§ **To do**: Please copy the records from the line with "Where should I" to the line with "Action: pyautogui.click(x=174, y=399)", swapping "Italy" for "Spain" and keeping everything else the same.

----

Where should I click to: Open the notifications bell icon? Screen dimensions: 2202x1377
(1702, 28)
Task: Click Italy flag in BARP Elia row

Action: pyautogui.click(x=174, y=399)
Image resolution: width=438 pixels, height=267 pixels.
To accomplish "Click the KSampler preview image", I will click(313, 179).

----

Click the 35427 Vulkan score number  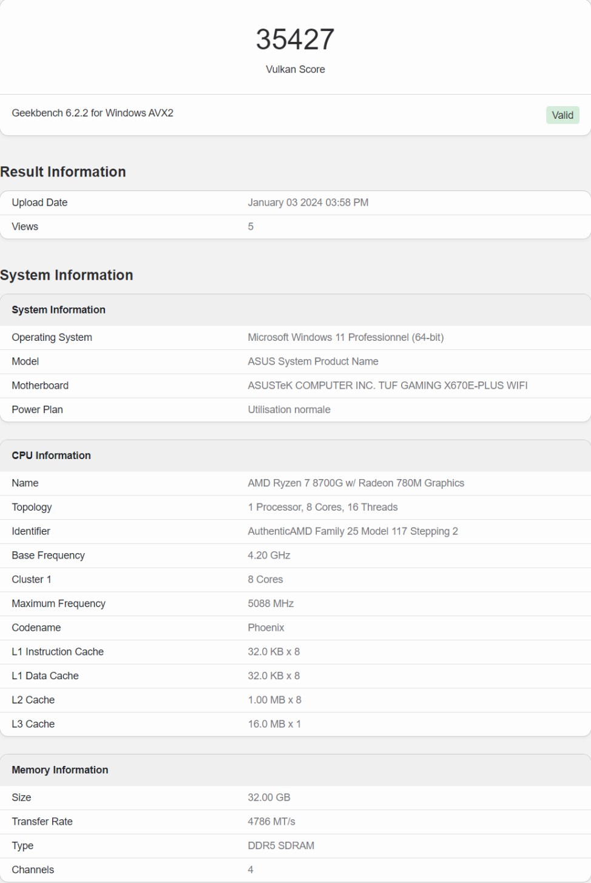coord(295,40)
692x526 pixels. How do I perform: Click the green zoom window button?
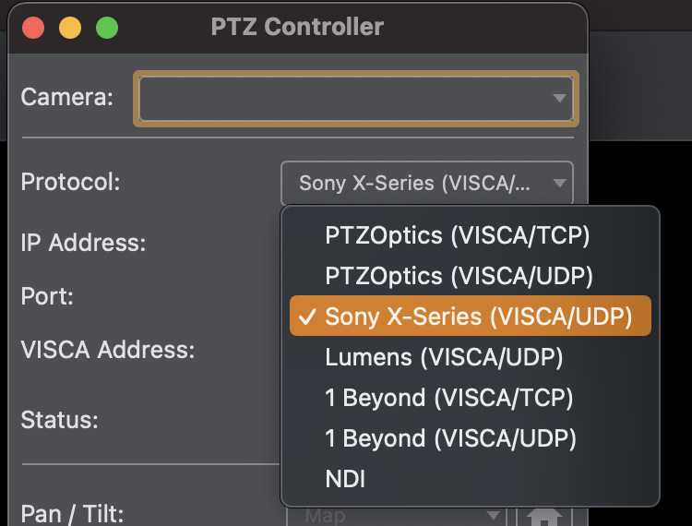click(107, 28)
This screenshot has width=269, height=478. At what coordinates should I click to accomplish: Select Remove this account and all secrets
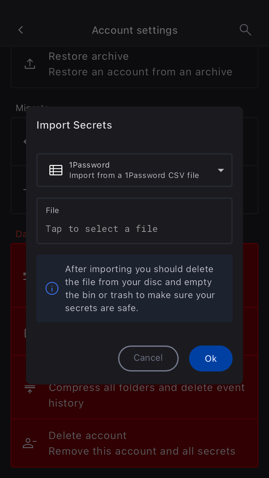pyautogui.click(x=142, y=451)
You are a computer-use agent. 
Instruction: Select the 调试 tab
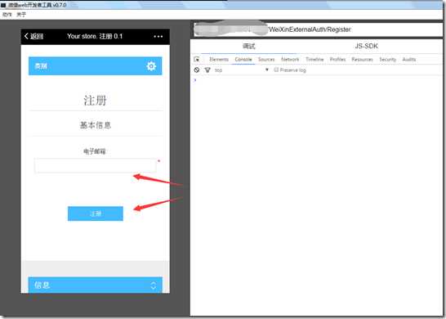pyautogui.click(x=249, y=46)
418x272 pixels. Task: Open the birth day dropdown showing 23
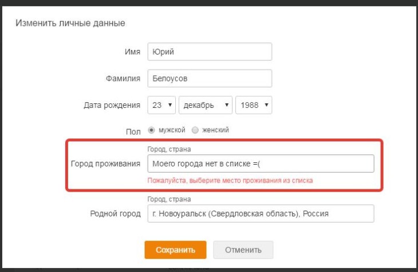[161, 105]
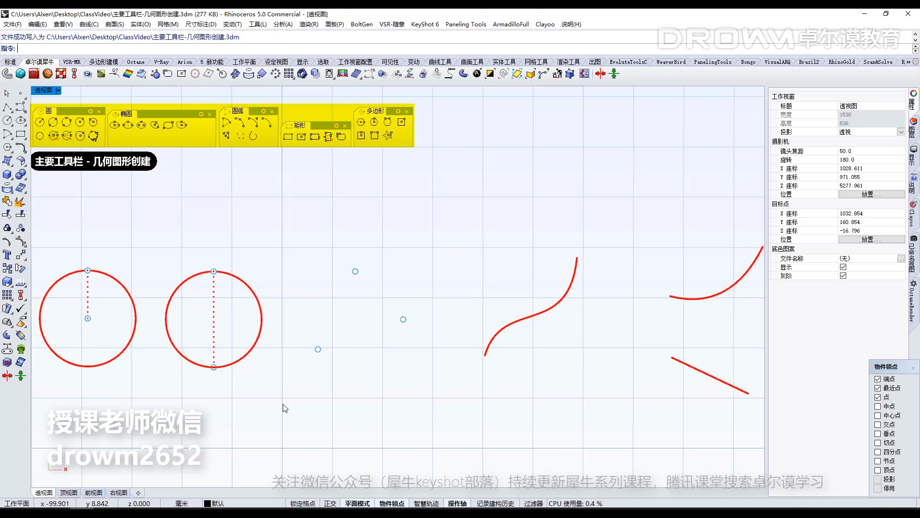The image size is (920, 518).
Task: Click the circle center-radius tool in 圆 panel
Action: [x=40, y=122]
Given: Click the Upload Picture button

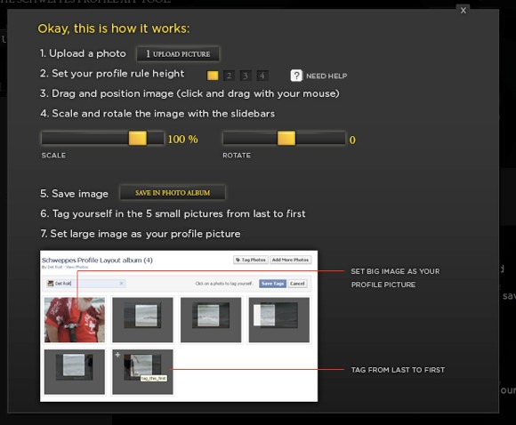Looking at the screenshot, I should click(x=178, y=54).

----

§ **Response to the task**:
Where should I click to: Open the notifications bell icon? Screen dimensions: 2202x1377
(1702, 28)
Task: Click Spain flag in BARP Elia row

Action: pyautogui.click(x=174, y=399)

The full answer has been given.